TO-DO LIST =>
A: Write out the passage of the court opinion on the Mary Kunkle tract ejectment between "No counsel appeared" and "Plea, general issue.", inclusive.
B: Pick up the court opinion on the Mary Kunkle tract ejectment where it stops and write what follows.

ERROR to the Circuit Court of the United States for the Western District of Pennsylvania. The facts are fully stated in the opinion of the court.

The opinion of the court was delivered by: Mr. Justice Bradley delivered the opinion of the court.

Mr. George W. Biddle for the defendant in error.

No counsel appeared for the plaintiffs in error.

This is an action of ejectment brought in the court below in June, 1871, by James Turnbull, Jr., a subject of Mexico, against Ario Pardee, a citizen of Pennsylvania, to recover one undivided eighth part of a tract of land in Hazel Township, Luzerne County, Pennsylvania, containing four hundred and thirty-nine and one-half acres, known as the Mary Kunkle tract. Turnbull having died pendente lite, King and other heirs-at-law were substituted in his stead. Edward Roberts and the executors of Algernon S. Roberts, deceased, were admitted to defend with Pardee as his landlord of the premises in question. Plea, general issue.

On the trial, evidence was given tending to show that Alexander Turnbull died seised of the premises in question on the tenth day of July, 1826, leaving a widow and four children his heirs-at-law; namely, James, Alexander, Jane, and Margaret, all of full age. The widow died in 1832. Alexander Turnbull, Jr., one of the heirs, died in Philadelphia, in 1835, leaving the plaintiff, his son and sole heir-at-law, then in the thirteenth year of his age. It thus appeared that the plaintiff, as heir-at-law of his father, was entitled to any interest in the lands in question of which his father may have died seised. He left Philadelphia for Mexico in 1850, in the twenty-eighth year of his age.

The defendants gave in evidence a judgment on bond and warrant, rendered in the Court of Common Pleas of Luzerne County on the twenty-second day of February, 1827, against James Turnbull and Alexander Turnbull, Jr. (two of the heirs of Alexander Turnbull), at the suit of William Drysdale, administrator of Alexander Turnbull, Sen., for the sum of $4,980: also, a fi. fa. and venditioni exponas issued on said judgment; a levy under said writs upon the premises in question; a return by the sheriff of a sale thereof for the sum of $25 on the fourth day of August, 1827; and a deed in pursuance of such sale, to John N. Conyngham, the attorney of the plaintiff in the judgment, bearing date the 14th of April, 1828: also, a deed from Conyngham to Drysdale, the administrator, and plaintiff in the judgment, for a like consideration, dated the 10th of July, 1828. Both of these deeds were recorded on the thirteenth day of January, 1832. The sheriff's deed purported to convey all the right, title, and interest of James Turnbull and Alexander Turnbull, Jr., in and to the premises in question; and the deed from Conyngham conveyed all his title and interest to Drysdale. The interest thus levied on and sold was, of course, one undivided half of the premises in dispute. The claim of the plaintiff is, that this purchase at sheriff's sale by the attorney of the administrator inured, in equity, to the benefit of the heirs or distributees of his grandfather, by way of a resulting trust, which would give him a right to one undivided eighth part of the property.

SUPPLIED ENTRIES =>

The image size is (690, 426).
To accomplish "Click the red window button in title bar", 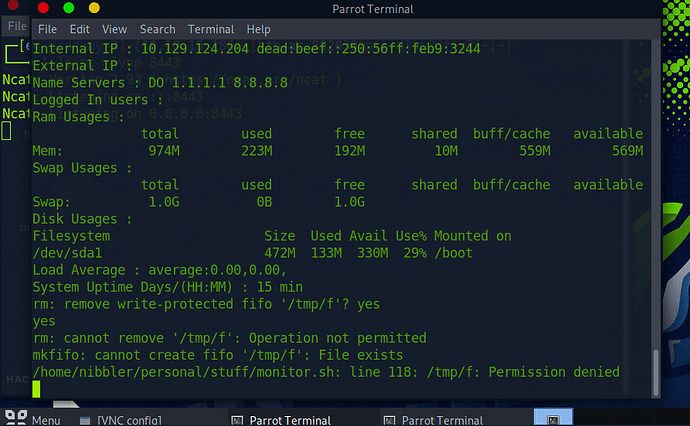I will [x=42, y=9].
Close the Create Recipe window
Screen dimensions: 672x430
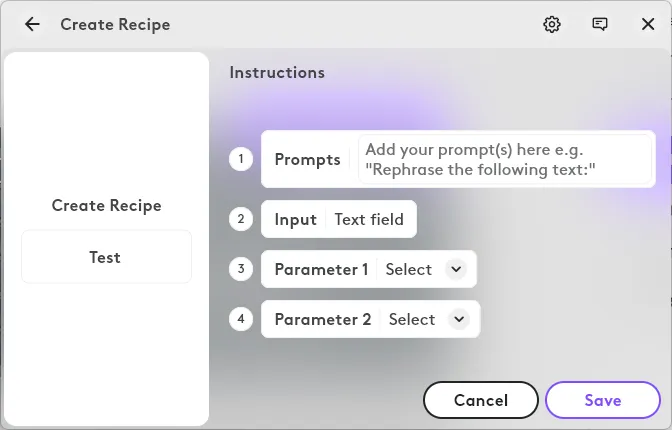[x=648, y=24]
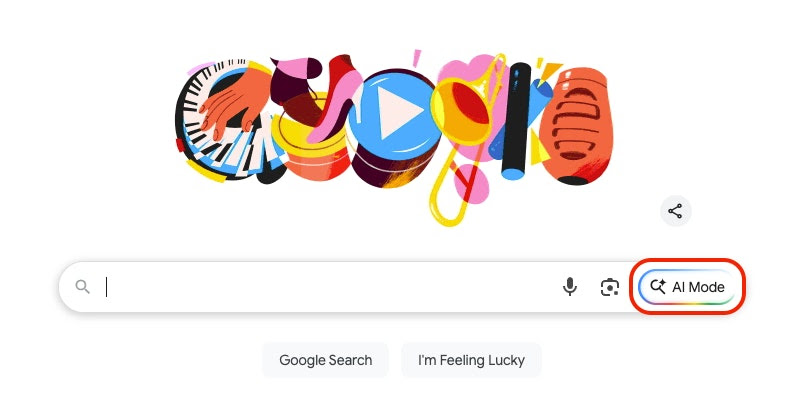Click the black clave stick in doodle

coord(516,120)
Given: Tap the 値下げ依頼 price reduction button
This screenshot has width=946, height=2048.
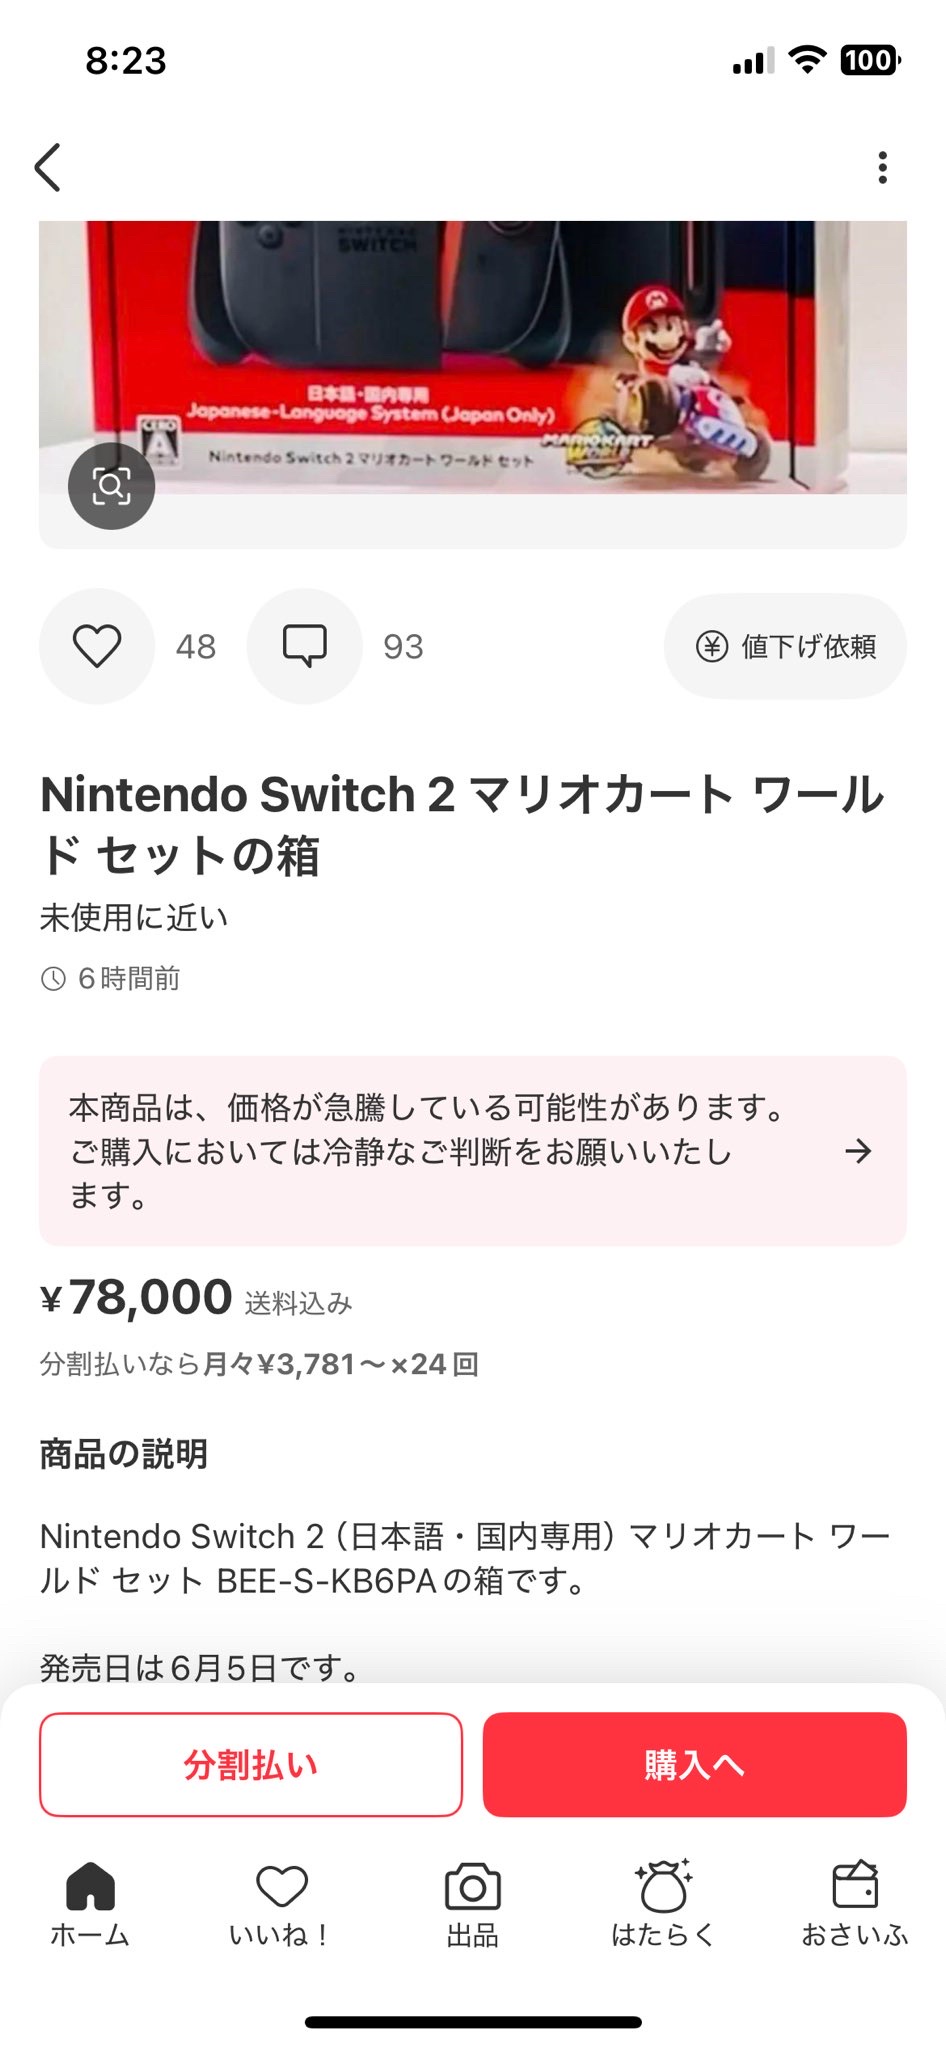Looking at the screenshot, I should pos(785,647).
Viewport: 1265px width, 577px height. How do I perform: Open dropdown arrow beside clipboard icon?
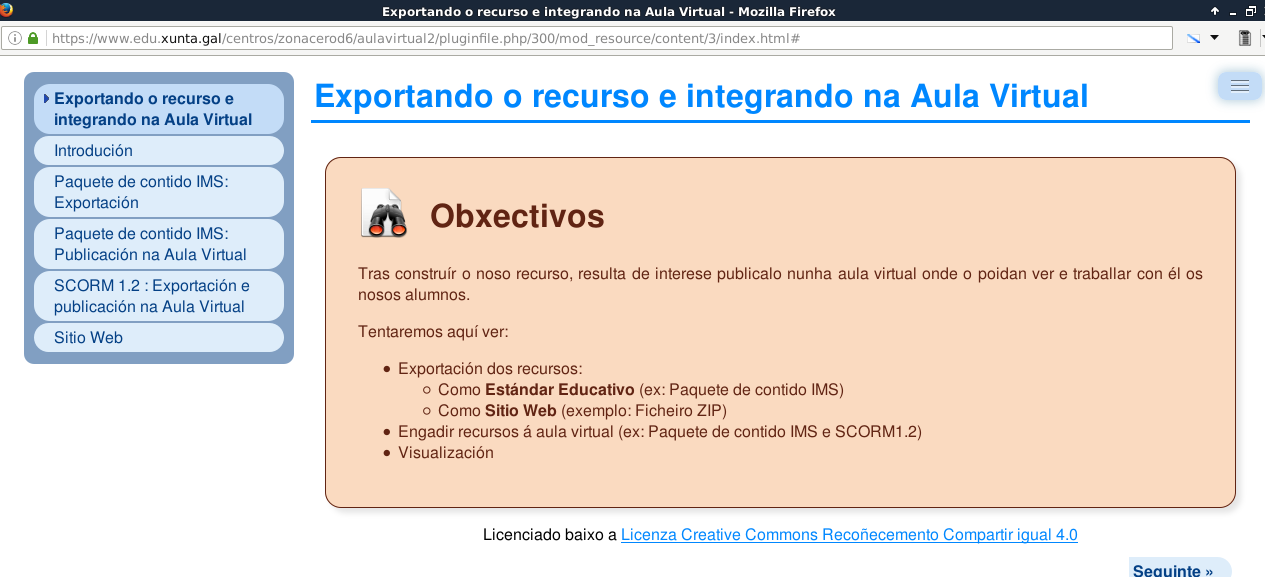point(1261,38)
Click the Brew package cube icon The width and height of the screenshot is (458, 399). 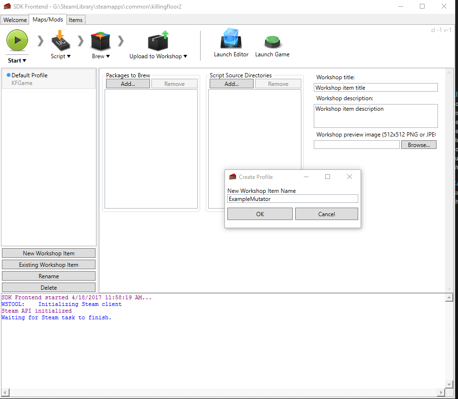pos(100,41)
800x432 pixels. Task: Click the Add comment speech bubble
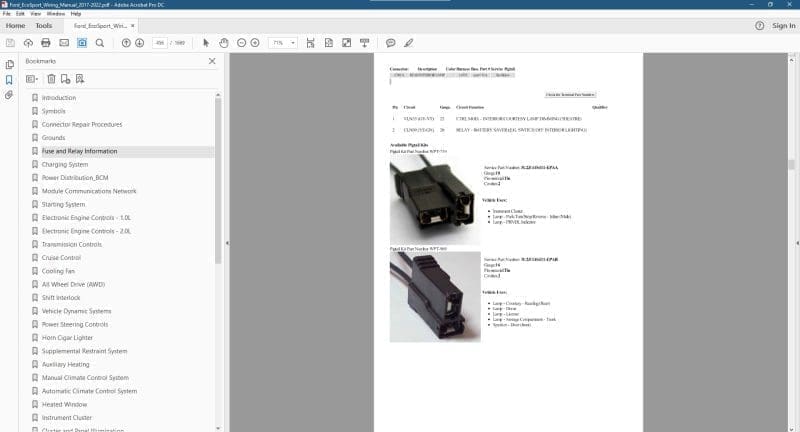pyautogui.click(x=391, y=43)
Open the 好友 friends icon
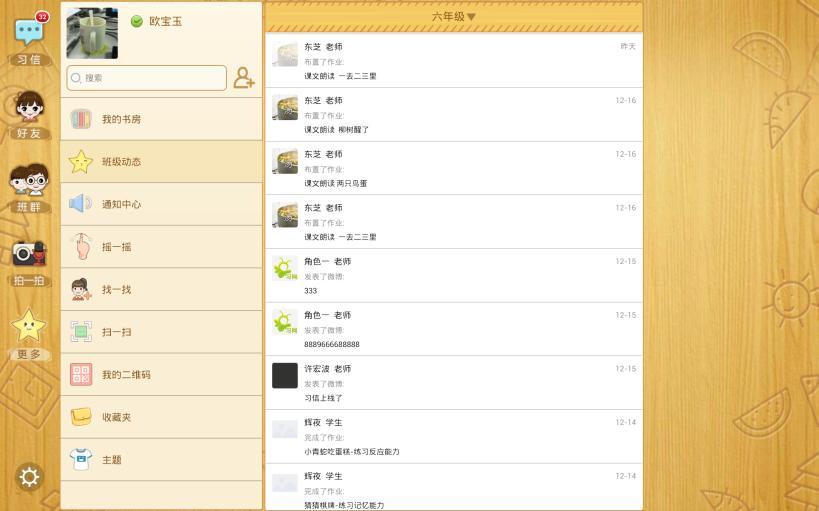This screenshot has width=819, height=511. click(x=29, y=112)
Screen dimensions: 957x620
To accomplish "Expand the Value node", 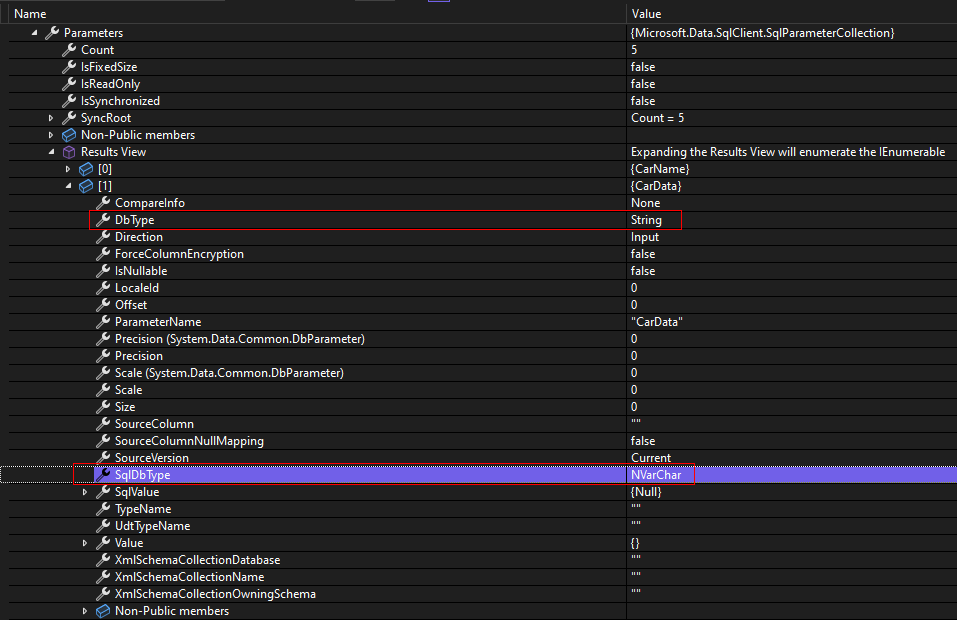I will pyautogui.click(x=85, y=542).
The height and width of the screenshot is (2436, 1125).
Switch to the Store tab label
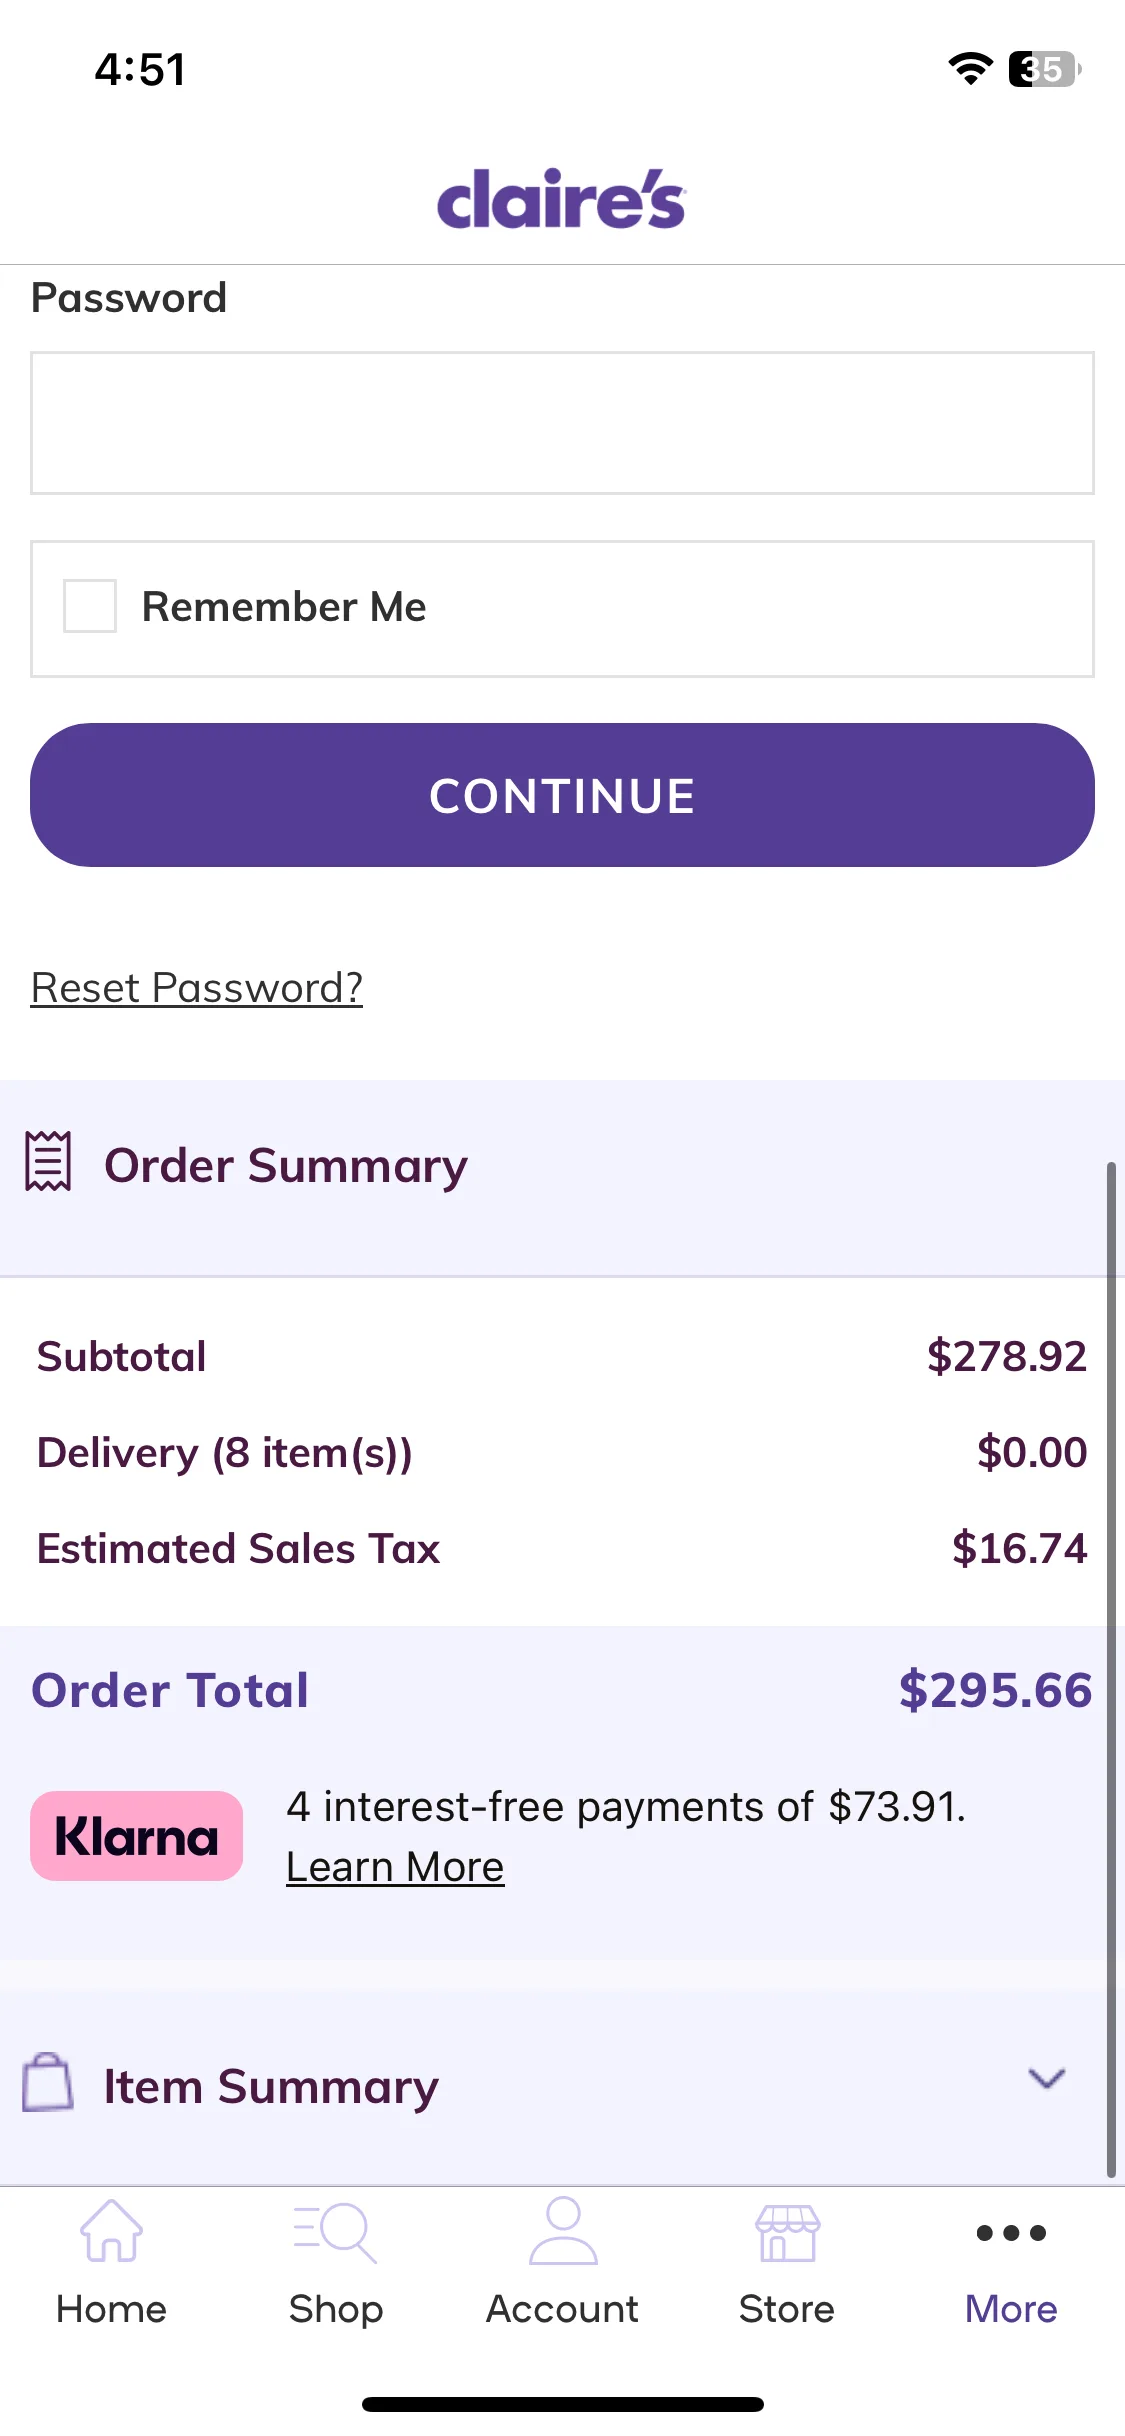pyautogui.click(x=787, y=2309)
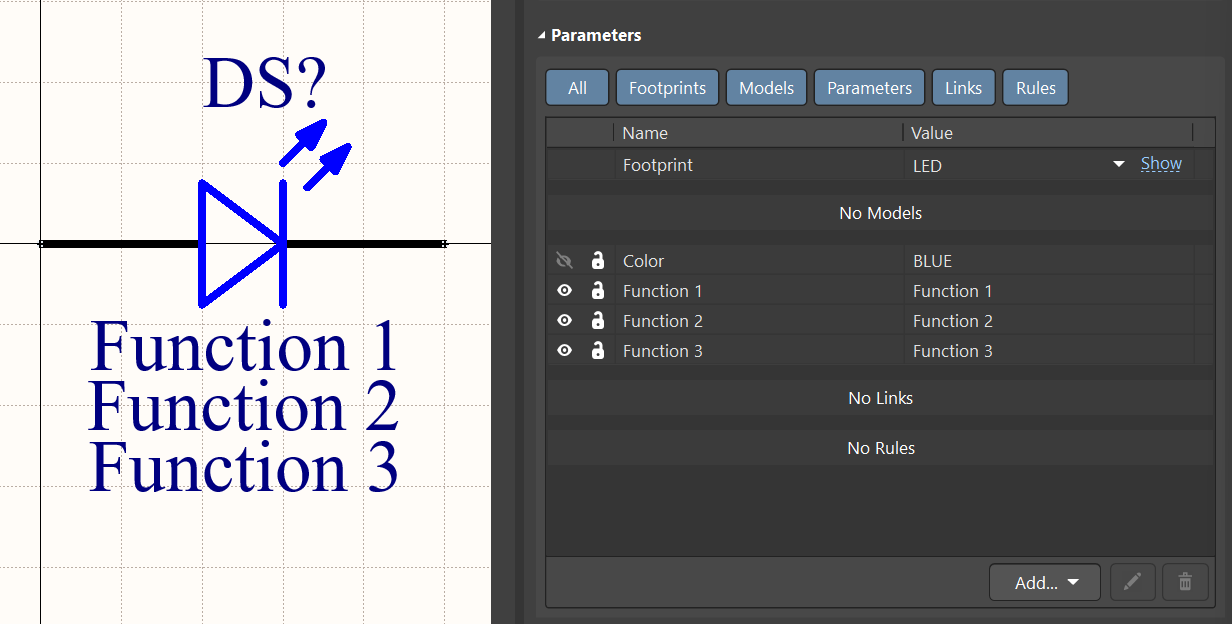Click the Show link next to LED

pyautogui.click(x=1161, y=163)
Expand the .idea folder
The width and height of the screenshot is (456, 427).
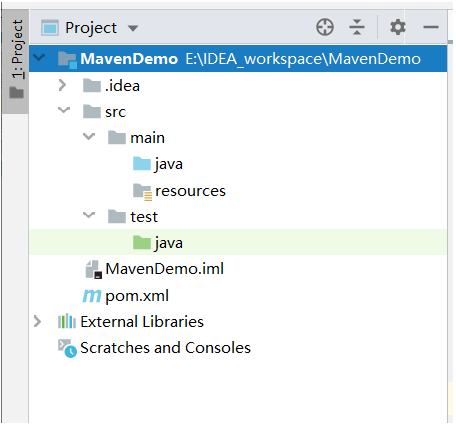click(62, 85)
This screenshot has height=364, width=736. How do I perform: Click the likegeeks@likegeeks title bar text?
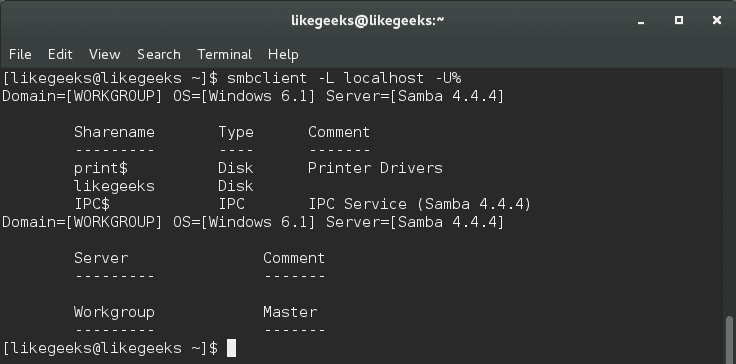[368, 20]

THE RESULTS =>
A:
No counsel appeared for the plaintiffs in error.

This is an action of ejectment brought in the court below in June, 1871, by James Turnbull, Jr., a subject of Mexico, against Ario Pardee, a citizen of Pennsylvania, to recover one undivided eighth part of a tract of land in Hazel Township, Luzerne County, Pennsylvania, containing four hundred and thirty-nine and one-half acres, known as the Mary Kunkle tract. Turnbull having died pendente lite, King and other heirs-at-law were substituted in his stead. Edward Roberts and the executors of Algernon S. Roberts, deceased, were admitted to defend with Pardee as his landlord of the premises in question. Plea, general issue.

B:
Jane Turnbull, one of the heirs-at-law of Alexander Turnbull, bull, Sen., was the wife of William Drysdale, the administrator aforesaid. Therefore, at this period, July, 1828, the legal title acquired by William Drysdale in the shares of James and Alexander, together with that of his wife and her sister Margaret, who was unmarried, made up the entire legal title to the premises in dispute.

The defendant then gave in evidence a warranty deed in feesimple for the whole premises from William Drysdale and his wife and Margaret Turnbull to the defendant Edward Roberts, and Algernon S. Roberts, now deceased, for the consideration of $46,500, which deed was recorded Nov. 23, 1846; and also extracts from the assessment-books of Hazel Township, Luzerne County, showing the assessment of the property to the Robertses from 1847 down to the commencement of the suit. Evidence was also given tending to show continued notorious and adverse possession of the property by the defendants from 1846 to the commencement of the suit, by opening and working coal-mines thereon, building coal-breakers, railroads, houses, and other structures, and cutting wood over the whole tract.

The question raised in this case was, whether the resulting trust which it is contended arose in favor of the heirs or distributees of Alexander Turnbull, Sen., upon the purchase made by Drysdale, his administrator, through his attorney, Conyngham, under the judgment and execution against James and Alexander Turnbull, was still valid and in force at the commencement of this action, or whether it was barred by efflux of time.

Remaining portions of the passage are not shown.